Resolución súper correlativo y la microscopia electrónica para resolver la localización de la proteína en la Retina del pez cebra

Este protocolo describe los pasos necesarios para obtener resultados de localización subcelular de la proteína en la retina de pez cebra por microscopía de superresolución la correlación y análisis de imágenes de microscopia electrónica.

El objetivo general de este método de microscopía es localizar con precisión la expresión de proteínas en relación con diferentes orgánulos subcelulares en la retina de las larvas de pez cebra mediante la correlación de imágenes de microscopía electrónica de barrido y superresolución. Este método puede ayudar a responder preguntas clave en los campos del desarrollo de la retina y las vías celulares, como el estudio de la mala localización de proteínas en mutantes. La principal ventaja de esta técnica es que combina la superresolución con la microscopía electrónica de barrido para obtener datos de localización de proteínas de alta precisión dentro del contexto estructural de la muestra.

La colección de secciones de Tokuyasu en obleas de silicona facilita sustancialmente el manejo y el uso de sombras de platino para el contraste proporciona una buena topografía de la muestra. Por lo tanto, este método puede proporcionar información sobre los estudios de retina de larvas de pez cebra. Una de sus principales ventajas es que también se puede aplicar a muchos otros sistemas biológicos, como la identificación de la expresión de proteínas en el tejido de ratón.
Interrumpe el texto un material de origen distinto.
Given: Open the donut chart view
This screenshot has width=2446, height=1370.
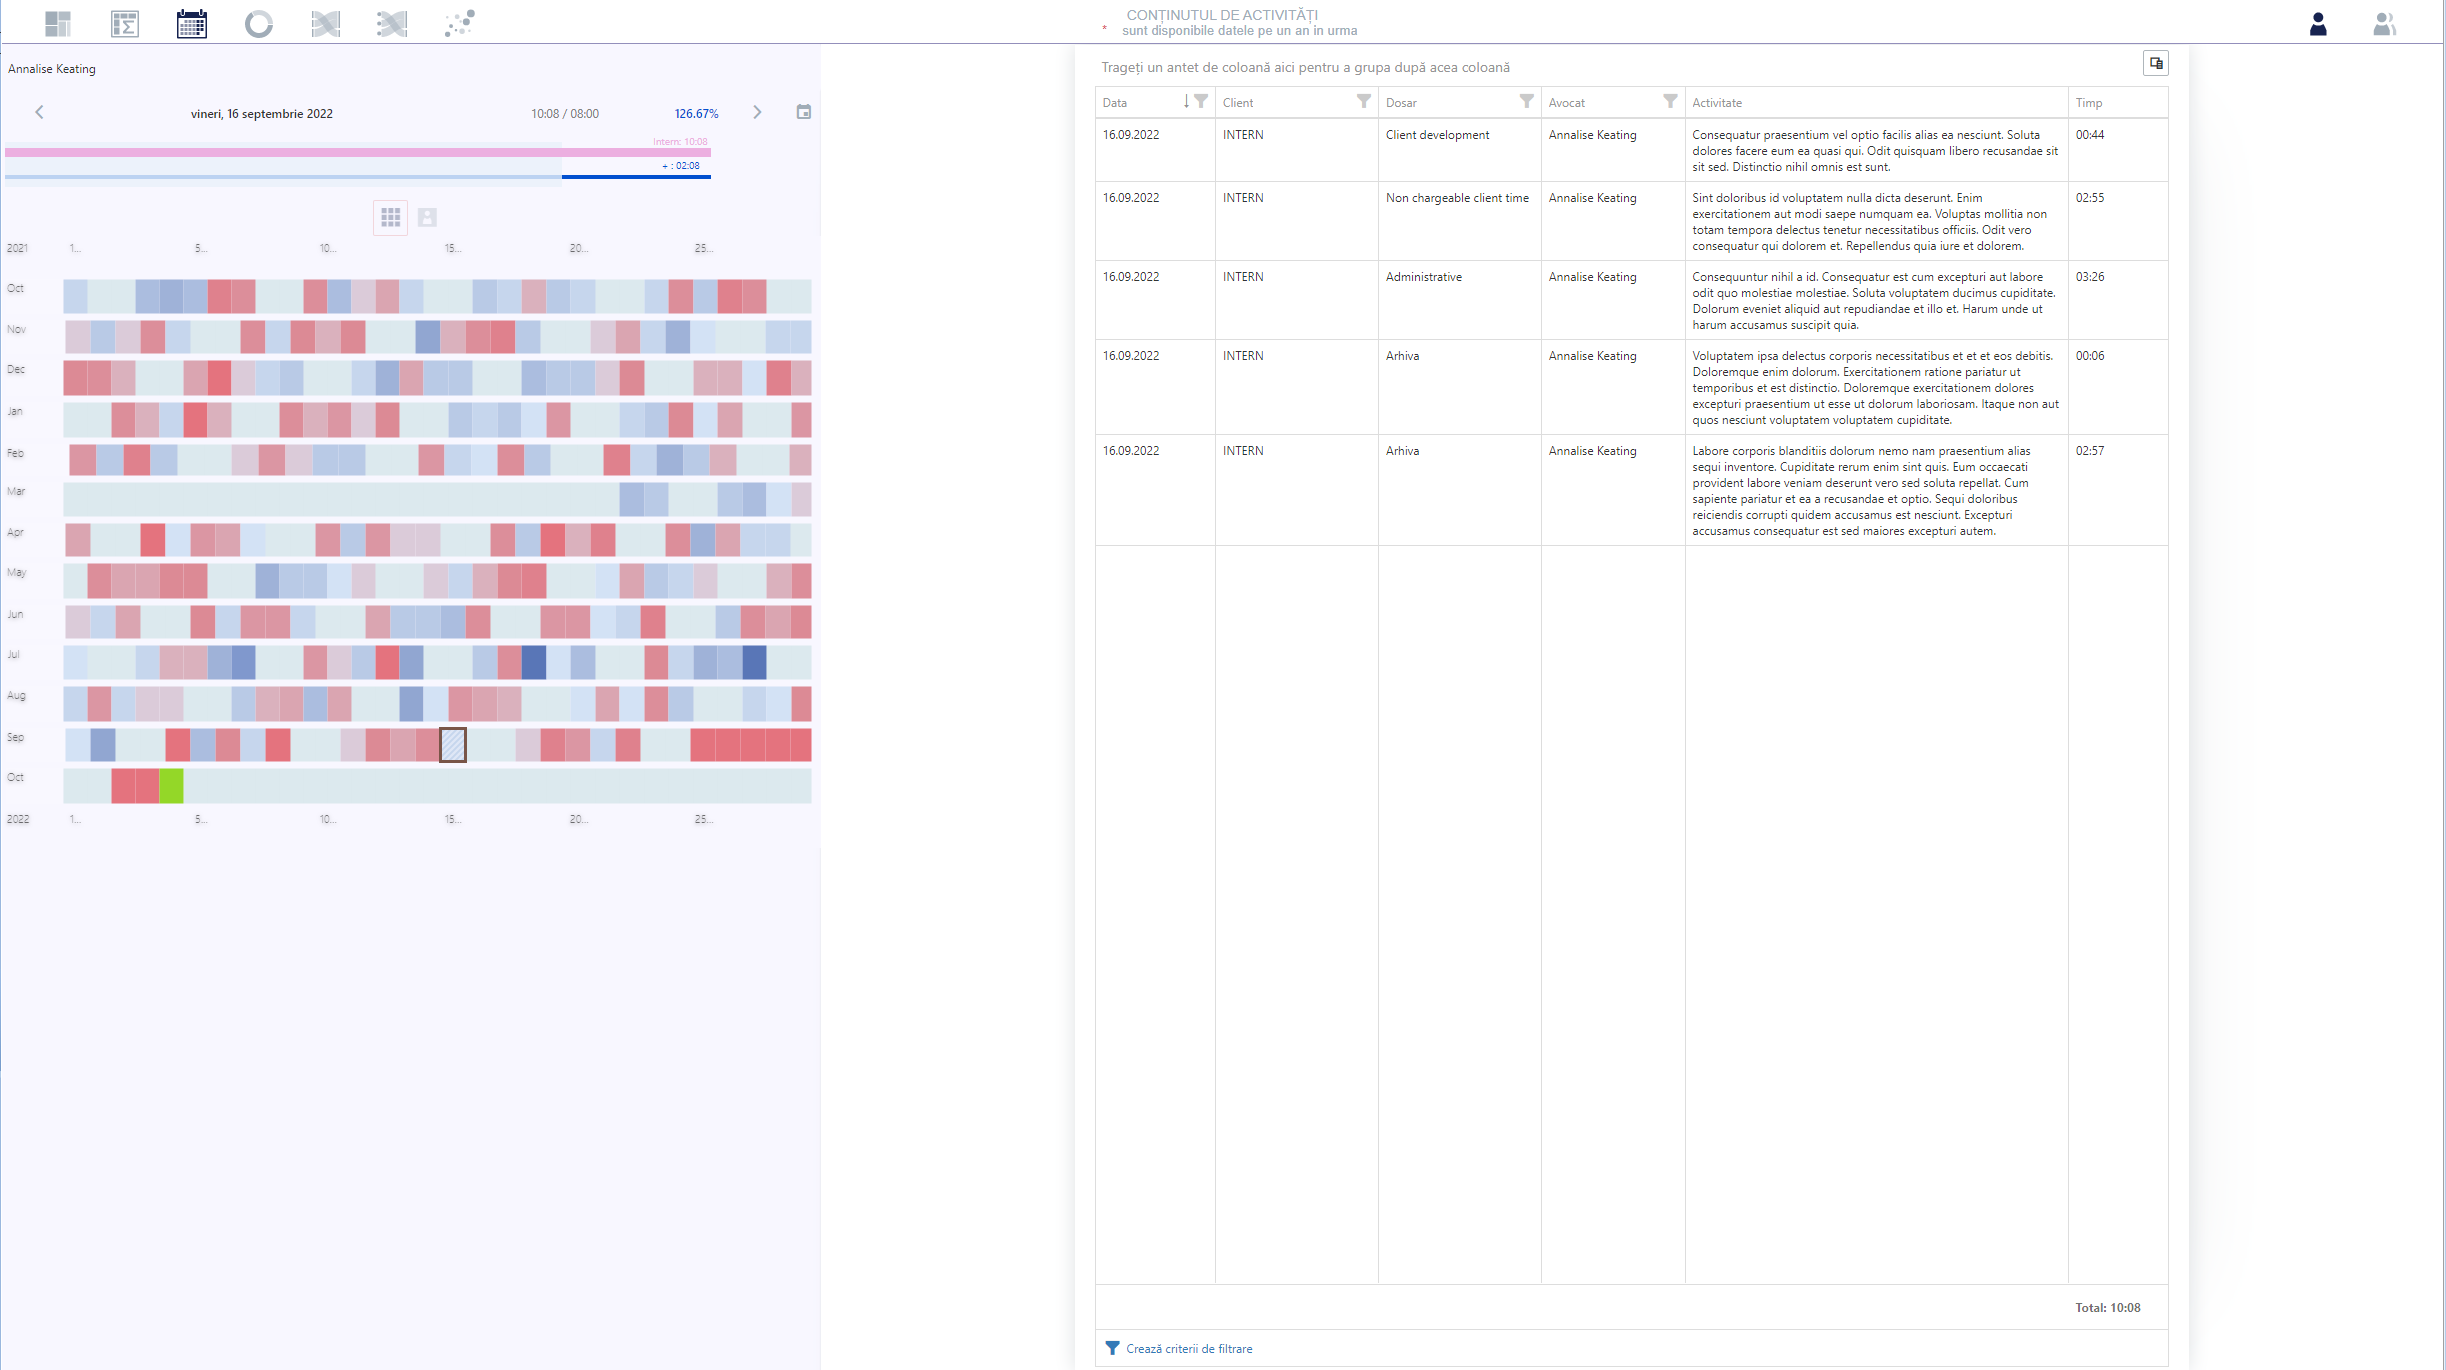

Después de diseccionar los ojos de las larvas fijas de pez cebra de acuerdo con el protocolo de texto, caliente 15 mililitros de gelatina de marca de alimentos local al 12% en PBS a 40 grados centígrados. A continuación, aspire el PBS de los tubos de los ojos y añada la solución de gelatina. Golpee suavemente el tubo para asegurarse de que la gelatina se infiltre en la muestra e incube durante 10 a 30 minutos a 40 grados centígrados en un termobloque con agitación suave o en un baño de agua.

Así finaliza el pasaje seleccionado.